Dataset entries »
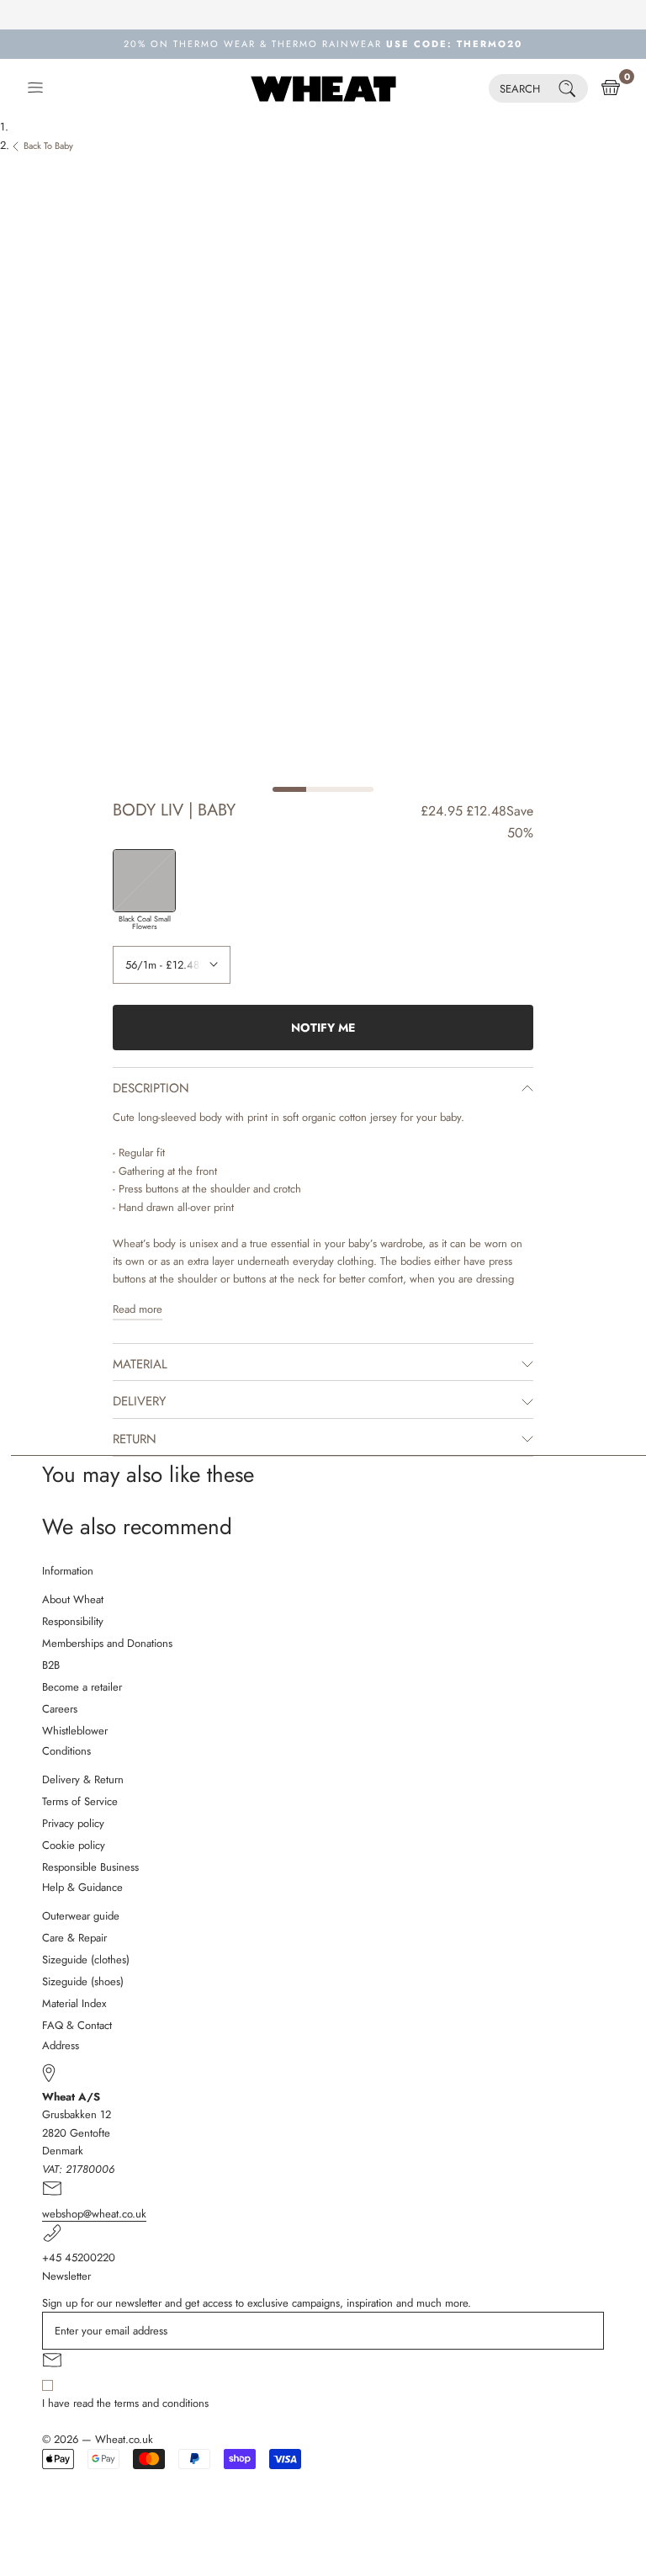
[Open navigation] (35, 88)
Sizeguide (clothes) (86, 1960)
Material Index (74, 2003)
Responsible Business (90, 1867)
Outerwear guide (80, 1916)
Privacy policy (73, 1823)
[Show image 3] (356, 789)
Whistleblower (75, 1731)
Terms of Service (80, 1801)
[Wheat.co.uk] (323, 88)
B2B (51, 1665)
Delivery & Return (83, 1779)
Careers (59, 1709)
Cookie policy (73, 1845)
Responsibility (72, 1621)
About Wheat (72, 1599)
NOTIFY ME (323, 1027)
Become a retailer (82, 1687)
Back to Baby (48, 145)
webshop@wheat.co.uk (94, 2214)
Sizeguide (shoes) (83, 1981)
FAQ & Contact (77, 2025)
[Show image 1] (289, 789)
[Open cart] (611, 88)
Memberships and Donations (107, 1643)
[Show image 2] (323, 789)
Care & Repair (74, 1938)
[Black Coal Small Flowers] (144, 880)
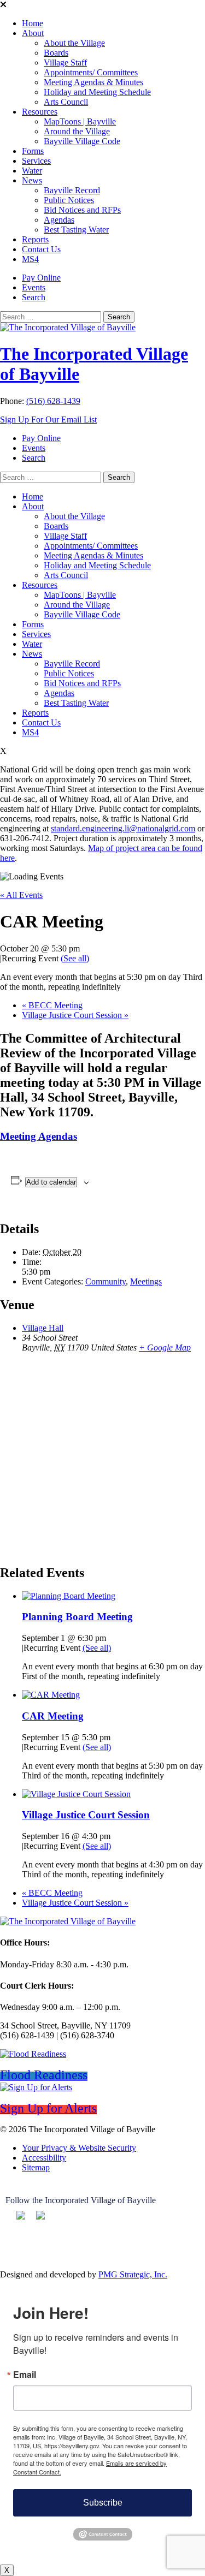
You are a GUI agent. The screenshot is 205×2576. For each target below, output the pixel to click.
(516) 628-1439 (53, 401)
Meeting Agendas (38, 1136)
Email (24, 2374)
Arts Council (66, 101)
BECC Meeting (52, 1005)
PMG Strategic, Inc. (132, 2274)
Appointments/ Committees (91, 72)
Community (105, 1281)
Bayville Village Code (82, 141)
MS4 (30, 259)
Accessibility (44, 2157)
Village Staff (65, 62)
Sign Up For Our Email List (48, 419)
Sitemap (36, 2167)
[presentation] (68, 1596)
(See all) (75, 958)
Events (33, 287)
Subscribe (102, 2502)
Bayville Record (72, 190)
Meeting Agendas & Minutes (93, 82)
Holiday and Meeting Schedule (97, 92)
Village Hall (42, 1327)
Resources (39, 111)
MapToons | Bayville (80, 121)
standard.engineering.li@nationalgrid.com (123, 828)
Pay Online (41, 277)
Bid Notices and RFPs (82, 210)
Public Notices (69, 200)
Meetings (146, 1281)
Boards (56, 52)
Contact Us (41, 249)
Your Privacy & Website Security (79, 2147)
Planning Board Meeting (77, 1616)
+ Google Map (165, 1347)
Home (32, 23)
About (33, 33)
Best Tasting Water (76, 229)
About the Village (74, 42)
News (32, 180)
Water (32, 170)
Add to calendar (51, 1182)
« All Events (21, 895)
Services (36, 160)
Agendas (59, 219)
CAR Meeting (53, 1716)
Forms (33, 151)
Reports (35, 239)
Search (33, 297)
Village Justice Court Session (75, 1015)
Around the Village (77, 131)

TRY IT » Your task is to copy each line of the entries that includes the word "Bayville".

EXERCISE RESPONSE »
Bayville Village Code (82, 141)
Bayville Record (72, 190)
MapToons | Bayville (80, 121)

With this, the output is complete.